SYDNEY, New South Wales, Australia — official series release — Daniel Kalisz/Getty Images AsiaPac photo —
Wildcard Marcos Ambrose has successfully made it to the finish line in his first V8 Supercars race after nine years racing NASCAR in the USA, finishing 20th in the Xbox Ford Falcon FG II.
The two-time category champion was philosophical about the result, which came after he made a mistake in qualifying and crashed, meaning he started down the back — but also meaning he had an entertaining race with his former Stone Brothers Racing teammate Russell Ingall.
“I certainly feel better about doing all these laps and I was disappointed with myself in qualifying when I clipped the wall.” Ambrose told Channel 7’s Mark Larkham. “I was trying to be a good boy out there, I was following my old mate Russell and we had a bit of a [tussle].”

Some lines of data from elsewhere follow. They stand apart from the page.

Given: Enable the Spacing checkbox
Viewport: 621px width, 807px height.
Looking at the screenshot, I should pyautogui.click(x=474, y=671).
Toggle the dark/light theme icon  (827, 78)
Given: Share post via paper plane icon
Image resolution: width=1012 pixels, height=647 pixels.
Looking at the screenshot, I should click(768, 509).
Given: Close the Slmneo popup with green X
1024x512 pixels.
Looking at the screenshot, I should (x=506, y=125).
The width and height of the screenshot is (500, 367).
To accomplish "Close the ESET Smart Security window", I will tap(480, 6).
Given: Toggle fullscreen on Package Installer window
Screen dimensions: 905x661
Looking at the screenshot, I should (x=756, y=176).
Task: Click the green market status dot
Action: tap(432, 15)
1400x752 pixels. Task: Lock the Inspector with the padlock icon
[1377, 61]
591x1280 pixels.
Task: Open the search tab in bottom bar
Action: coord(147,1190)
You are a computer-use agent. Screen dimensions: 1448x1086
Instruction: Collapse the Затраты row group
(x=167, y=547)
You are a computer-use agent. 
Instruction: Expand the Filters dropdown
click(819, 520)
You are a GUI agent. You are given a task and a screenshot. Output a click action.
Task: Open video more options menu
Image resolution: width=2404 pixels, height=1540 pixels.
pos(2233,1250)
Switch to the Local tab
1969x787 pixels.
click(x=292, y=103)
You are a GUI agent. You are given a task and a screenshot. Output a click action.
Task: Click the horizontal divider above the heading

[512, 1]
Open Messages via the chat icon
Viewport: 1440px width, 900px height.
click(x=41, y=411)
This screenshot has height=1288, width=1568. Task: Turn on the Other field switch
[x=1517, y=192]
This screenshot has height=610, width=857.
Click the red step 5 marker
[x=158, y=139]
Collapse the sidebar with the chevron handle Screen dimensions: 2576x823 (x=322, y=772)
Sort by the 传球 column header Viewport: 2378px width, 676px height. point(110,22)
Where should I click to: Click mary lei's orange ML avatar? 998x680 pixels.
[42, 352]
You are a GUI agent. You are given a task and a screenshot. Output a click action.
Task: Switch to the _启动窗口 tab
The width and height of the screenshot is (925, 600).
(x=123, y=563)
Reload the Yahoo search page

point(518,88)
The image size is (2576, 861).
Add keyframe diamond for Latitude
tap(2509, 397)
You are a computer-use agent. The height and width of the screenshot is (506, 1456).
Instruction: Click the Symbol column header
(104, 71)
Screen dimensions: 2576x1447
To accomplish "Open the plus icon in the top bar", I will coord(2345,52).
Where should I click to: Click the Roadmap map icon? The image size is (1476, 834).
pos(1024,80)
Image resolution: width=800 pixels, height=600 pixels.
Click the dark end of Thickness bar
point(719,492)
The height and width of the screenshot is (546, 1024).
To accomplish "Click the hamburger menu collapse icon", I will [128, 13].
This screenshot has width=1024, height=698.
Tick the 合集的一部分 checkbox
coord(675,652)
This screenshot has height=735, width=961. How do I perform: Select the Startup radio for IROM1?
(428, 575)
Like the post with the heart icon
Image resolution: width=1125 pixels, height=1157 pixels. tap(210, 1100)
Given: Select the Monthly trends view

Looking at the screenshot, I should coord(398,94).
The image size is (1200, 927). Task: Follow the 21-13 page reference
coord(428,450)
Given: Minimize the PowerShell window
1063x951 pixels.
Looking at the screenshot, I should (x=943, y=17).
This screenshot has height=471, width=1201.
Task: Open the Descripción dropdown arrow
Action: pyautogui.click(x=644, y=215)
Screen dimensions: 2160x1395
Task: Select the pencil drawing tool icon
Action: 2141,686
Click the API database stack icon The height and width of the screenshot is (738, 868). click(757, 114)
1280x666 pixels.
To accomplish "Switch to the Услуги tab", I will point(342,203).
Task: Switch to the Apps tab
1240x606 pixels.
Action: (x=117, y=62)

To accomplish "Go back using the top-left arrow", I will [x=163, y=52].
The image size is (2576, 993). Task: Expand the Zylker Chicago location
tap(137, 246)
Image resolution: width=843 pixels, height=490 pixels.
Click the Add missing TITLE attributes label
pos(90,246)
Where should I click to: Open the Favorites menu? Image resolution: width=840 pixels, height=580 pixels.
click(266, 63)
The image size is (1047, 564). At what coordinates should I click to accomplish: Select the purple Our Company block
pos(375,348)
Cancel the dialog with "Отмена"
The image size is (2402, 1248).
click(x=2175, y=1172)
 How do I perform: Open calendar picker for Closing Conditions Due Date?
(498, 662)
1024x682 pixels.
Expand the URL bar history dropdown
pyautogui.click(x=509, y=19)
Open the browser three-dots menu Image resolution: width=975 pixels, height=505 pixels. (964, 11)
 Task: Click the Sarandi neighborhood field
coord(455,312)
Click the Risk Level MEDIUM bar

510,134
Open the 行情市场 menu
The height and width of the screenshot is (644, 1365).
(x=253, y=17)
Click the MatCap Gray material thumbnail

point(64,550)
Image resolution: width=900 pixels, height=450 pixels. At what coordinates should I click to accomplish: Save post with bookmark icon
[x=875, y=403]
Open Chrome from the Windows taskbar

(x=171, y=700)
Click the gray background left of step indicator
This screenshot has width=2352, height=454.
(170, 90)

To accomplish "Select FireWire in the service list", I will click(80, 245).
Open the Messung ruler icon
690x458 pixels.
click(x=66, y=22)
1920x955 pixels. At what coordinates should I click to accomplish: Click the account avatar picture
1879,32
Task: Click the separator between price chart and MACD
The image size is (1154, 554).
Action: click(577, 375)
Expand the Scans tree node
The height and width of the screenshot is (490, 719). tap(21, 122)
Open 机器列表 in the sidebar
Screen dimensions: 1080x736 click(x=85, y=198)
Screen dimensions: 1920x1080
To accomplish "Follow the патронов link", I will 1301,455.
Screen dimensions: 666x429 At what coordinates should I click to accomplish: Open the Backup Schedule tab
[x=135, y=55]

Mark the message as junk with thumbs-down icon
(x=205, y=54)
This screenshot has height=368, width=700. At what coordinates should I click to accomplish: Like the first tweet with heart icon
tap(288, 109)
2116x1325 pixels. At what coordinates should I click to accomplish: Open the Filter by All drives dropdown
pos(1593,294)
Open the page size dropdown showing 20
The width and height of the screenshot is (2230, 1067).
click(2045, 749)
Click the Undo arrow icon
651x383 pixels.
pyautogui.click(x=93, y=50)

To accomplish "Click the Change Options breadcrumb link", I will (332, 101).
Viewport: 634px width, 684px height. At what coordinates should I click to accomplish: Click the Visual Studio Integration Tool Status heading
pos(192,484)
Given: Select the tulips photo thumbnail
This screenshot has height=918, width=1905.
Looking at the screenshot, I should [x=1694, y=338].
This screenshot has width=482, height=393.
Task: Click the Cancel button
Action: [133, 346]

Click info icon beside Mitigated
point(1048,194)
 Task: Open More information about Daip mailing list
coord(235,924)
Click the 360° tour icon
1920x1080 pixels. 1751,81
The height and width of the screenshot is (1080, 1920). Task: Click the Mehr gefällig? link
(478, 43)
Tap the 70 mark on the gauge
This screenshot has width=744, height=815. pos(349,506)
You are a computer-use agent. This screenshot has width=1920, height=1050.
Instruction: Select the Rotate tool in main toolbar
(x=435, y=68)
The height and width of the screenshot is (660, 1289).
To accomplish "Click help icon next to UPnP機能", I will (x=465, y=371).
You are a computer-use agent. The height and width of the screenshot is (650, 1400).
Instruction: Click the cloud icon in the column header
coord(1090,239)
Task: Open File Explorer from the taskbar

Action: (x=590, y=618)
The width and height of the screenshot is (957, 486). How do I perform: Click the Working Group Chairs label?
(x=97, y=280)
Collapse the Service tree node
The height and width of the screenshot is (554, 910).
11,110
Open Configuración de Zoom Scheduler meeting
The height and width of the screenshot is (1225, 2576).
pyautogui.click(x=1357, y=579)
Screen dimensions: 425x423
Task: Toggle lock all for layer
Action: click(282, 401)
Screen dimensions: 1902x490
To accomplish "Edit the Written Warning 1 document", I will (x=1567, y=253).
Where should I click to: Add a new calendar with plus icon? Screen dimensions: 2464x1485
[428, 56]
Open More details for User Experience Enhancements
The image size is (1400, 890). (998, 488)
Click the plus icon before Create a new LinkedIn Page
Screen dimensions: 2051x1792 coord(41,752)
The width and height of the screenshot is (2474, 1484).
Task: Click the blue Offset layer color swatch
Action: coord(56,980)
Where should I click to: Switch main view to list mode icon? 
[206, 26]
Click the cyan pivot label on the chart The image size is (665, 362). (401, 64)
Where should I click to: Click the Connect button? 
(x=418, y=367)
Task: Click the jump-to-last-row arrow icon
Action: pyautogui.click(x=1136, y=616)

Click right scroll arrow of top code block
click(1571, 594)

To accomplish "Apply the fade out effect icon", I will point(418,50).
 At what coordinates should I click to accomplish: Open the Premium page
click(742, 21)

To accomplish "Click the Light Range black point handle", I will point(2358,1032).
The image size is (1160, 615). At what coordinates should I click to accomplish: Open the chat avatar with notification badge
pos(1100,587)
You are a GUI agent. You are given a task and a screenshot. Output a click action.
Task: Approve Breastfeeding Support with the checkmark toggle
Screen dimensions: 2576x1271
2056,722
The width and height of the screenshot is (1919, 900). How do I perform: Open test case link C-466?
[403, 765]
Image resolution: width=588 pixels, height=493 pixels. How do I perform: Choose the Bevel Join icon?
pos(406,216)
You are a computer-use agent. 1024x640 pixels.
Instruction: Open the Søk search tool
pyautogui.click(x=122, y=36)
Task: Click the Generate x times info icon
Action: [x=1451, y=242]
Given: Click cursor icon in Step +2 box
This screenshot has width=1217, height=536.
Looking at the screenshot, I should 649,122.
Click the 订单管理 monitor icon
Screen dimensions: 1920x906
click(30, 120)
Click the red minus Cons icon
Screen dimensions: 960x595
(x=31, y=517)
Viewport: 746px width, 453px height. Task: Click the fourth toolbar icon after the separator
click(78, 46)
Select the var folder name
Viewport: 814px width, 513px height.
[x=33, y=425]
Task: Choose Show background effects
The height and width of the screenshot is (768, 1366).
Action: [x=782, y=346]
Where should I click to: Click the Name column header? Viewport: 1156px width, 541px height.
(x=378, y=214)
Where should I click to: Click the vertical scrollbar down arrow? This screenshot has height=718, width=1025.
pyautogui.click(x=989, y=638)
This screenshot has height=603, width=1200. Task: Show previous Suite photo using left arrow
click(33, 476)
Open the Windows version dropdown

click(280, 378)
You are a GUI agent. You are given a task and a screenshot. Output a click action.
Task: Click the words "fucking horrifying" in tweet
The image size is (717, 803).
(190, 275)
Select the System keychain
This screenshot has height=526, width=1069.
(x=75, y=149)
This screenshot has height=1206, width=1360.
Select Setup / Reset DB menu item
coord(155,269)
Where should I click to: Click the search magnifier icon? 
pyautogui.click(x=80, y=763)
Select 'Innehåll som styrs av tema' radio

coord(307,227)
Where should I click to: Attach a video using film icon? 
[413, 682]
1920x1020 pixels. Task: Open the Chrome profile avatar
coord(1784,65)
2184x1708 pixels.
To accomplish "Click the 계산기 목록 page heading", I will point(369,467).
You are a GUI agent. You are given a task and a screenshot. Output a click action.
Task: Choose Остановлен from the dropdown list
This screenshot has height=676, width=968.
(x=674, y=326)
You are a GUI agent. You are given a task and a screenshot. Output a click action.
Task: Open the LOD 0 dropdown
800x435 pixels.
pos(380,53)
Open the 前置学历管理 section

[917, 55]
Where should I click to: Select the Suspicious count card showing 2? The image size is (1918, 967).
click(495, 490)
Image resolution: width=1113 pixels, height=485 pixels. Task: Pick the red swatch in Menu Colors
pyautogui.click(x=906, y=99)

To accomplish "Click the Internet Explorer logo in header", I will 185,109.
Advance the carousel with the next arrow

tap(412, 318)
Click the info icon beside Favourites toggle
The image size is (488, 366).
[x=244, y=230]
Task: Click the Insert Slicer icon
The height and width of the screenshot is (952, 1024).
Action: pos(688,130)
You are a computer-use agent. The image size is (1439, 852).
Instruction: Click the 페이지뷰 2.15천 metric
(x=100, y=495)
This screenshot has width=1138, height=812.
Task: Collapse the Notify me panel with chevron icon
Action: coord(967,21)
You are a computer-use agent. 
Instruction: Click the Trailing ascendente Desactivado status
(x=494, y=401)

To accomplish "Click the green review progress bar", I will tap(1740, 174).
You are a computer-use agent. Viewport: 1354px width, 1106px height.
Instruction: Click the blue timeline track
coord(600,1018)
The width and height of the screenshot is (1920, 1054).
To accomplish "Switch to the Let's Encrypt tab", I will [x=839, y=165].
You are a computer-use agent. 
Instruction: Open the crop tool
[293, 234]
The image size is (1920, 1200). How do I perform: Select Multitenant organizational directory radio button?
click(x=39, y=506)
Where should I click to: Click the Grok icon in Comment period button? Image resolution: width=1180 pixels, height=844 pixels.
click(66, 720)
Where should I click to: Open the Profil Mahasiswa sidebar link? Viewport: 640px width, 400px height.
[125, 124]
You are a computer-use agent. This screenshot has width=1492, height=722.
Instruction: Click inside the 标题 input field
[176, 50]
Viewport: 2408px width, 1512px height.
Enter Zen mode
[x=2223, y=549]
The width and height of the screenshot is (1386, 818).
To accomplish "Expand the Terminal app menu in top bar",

“The biggest issue was the window net kept falling down and I had to keep putting that back up during the race. So I had my hands full there just trying to understand things, new car gremlins and all that.”
Ambrose, who returns to the V8 Supercars Championship full-time in 2015 with the newly-formed DJR Team Penske, must back up for a second 125km race this afternoon. With storm clouds brewing in western Sydney it may be his first wet race in years.
“I haven’t done much road racing either [lately],” he said. “It’s just great to be home and racing Supercars. Once I get more competitive I will feel better about it.”
Ambrose said he is looking forward to tomorrow afternoon’s 250 km championship finale.
“We will pick it up tomorrow and see if we can do better in that longer race.”
Ambrose said he had no doubt the quality of the championship had lifted in his absence and the New Generation V8 Supercars were a different experience to what he was was used to.
“I left winning and come back running 20th, so absolutely no doubt the game has picked up,” said Ambrose. “The cars are very different the way they set them up, so I have a lot ot learn. I feel like the car is kinda upside down for me; everywhere I need grip I’ve got none and everywhere I don’t need it I have got a lot.”